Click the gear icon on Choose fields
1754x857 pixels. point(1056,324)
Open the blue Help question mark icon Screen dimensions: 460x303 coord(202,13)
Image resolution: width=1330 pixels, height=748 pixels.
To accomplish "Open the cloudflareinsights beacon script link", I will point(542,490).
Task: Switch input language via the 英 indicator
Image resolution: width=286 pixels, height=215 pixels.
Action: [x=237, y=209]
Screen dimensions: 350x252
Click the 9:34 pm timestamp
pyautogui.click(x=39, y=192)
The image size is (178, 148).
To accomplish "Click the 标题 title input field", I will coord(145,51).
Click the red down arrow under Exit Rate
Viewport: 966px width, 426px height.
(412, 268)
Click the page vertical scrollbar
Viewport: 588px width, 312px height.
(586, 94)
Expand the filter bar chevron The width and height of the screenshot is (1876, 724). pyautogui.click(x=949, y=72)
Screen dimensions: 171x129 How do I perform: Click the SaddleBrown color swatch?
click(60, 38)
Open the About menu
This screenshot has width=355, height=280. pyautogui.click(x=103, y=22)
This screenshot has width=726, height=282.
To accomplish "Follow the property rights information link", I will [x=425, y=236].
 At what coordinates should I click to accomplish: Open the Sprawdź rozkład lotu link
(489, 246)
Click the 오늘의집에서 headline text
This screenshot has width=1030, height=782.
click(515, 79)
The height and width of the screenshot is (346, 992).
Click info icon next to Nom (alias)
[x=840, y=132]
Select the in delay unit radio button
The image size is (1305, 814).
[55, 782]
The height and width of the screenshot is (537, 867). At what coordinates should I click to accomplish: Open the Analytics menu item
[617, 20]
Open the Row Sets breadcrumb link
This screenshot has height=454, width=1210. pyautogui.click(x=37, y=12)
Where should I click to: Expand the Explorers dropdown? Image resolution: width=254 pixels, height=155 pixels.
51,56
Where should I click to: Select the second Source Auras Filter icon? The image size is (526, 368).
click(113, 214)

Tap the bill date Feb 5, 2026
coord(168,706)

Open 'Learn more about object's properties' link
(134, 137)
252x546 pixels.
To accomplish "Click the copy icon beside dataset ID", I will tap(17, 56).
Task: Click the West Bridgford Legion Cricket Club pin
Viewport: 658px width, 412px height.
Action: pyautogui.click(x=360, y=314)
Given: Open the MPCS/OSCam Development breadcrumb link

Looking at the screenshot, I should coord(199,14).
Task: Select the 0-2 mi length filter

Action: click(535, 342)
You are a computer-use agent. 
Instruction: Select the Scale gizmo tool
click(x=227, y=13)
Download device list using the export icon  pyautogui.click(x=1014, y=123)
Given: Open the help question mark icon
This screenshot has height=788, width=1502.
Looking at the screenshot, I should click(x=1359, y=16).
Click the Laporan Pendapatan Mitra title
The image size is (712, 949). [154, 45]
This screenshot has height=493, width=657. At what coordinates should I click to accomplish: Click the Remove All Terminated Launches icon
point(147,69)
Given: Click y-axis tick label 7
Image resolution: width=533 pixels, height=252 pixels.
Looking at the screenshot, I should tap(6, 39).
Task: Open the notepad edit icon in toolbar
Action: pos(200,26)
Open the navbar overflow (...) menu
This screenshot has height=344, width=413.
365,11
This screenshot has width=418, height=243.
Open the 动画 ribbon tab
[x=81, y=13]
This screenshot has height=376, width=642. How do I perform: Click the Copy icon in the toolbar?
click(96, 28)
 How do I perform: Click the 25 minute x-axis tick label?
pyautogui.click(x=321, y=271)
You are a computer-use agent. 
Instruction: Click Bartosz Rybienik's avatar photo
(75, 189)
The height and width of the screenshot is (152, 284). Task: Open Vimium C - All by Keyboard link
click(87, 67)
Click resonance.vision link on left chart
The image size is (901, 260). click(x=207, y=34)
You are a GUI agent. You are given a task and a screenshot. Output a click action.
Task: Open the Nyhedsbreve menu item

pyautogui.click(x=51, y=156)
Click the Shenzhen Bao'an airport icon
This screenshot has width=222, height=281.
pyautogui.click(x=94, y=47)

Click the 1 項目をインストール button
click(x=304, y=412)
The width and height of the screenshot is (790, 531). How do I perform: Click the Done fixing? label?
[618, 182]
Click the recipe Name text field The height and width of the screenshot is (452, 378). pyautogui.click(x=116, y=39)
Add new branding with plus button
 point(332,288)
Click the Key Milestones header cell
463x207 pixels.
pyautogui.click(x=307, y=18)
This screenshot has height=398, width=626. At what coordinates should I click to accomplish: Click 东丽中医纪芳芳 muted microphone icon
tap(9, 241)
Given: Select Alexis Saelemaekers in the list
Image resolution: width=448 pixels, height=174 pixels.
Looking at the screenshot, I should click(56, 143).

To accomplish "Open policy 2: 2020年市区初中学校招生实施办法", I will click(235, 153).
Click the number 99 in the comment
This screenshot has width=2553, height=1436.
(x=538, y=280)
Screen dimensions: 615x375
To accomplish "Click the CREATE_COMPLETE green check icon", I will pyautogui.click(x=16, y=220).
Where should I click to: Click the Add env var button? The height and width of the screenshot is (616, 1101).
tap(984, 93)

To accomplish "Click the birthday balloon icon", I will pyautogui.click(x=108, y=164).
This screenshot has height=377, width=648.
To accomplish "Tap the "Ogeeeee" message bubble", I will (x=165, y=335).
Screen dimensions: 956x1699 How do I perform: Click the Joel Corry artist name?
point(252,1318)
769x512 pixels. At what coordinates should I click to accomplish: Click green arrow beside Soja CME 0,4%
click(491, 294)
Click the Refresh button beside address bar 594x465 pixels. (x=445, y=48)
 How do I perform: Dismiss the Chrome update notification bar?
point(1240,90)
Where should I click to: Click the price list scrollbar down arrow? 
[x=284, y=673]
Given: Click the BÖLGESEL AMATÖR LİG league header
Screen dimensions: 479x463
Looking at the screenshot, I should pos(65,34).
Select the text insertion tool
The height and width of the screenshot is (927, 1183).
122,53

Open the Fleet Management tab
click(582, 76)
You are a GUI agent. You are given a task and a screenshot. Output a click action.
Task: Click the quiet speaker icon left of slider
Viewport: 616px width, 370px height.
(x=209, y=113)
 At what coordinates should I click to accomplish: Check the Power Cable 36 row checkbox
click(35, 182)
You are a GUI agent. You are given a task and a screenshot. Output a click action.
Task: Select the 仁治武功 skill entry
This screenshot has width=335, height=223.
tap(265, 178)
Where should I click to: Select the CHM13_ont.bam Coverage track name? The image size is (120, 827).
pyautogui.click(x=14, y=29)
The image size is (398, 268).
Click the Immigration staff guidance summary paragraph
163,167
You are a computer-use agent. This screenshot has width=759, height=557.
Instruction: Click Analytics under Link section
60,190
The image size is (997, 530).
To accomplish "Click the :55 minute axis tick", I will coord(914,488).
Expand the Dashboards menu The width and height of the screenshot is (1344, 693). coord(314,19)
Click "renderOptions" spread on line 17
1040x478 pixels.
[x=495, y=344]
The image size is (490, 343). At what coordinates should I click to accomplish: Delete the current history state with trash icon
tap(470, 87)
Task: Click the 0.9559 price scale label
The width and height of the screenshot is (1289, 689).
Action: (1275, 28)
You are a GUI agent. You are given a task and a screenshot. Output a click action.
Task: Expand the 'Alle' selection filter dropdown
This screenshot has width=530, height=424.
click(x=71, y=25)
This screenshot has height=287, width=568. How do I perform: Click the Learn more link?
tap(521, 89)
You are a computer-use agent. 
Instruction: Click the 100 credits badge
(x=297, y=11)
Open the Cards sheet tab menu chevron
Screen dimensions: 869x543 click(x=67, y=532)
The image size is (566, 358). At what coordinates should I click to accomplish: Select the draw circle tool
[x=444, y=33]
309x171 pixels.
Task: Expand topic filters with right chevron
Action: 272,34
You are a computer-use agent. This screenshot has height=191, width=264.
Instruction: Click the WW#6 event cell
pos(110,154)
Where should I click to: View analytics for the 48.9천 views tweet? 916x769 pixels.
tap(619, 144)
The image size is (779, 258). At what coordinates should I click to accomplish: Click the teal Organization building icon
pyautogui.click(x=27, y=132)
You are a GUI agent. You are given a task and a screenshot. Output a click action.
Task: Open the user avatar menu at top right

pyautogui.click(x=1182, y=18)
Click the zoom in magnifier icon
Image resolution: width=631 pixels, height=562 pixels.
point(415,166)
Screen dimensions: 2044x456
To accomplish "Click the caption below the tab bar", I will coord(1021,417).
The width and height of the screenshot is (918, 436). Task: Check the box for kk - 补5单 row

────────

**What to do:** In the reply, include exactly the lines from the beginning of the entries above through the line holding "Task: Switch input", and nothing besides.

**Answer section:**
Click the gear icon on Choose fields
1754x857 pixels. point(1056,324)
Open the blue Help question mark icon Screen dimensions: 460x303 coord(202,13)
Image resolution: width=1330 pixels, height=748 pixels.
To accomplish "Open the cloudflareinsights beacon script link", I will point(542,490).
Task: Switch input language via the 英 indicator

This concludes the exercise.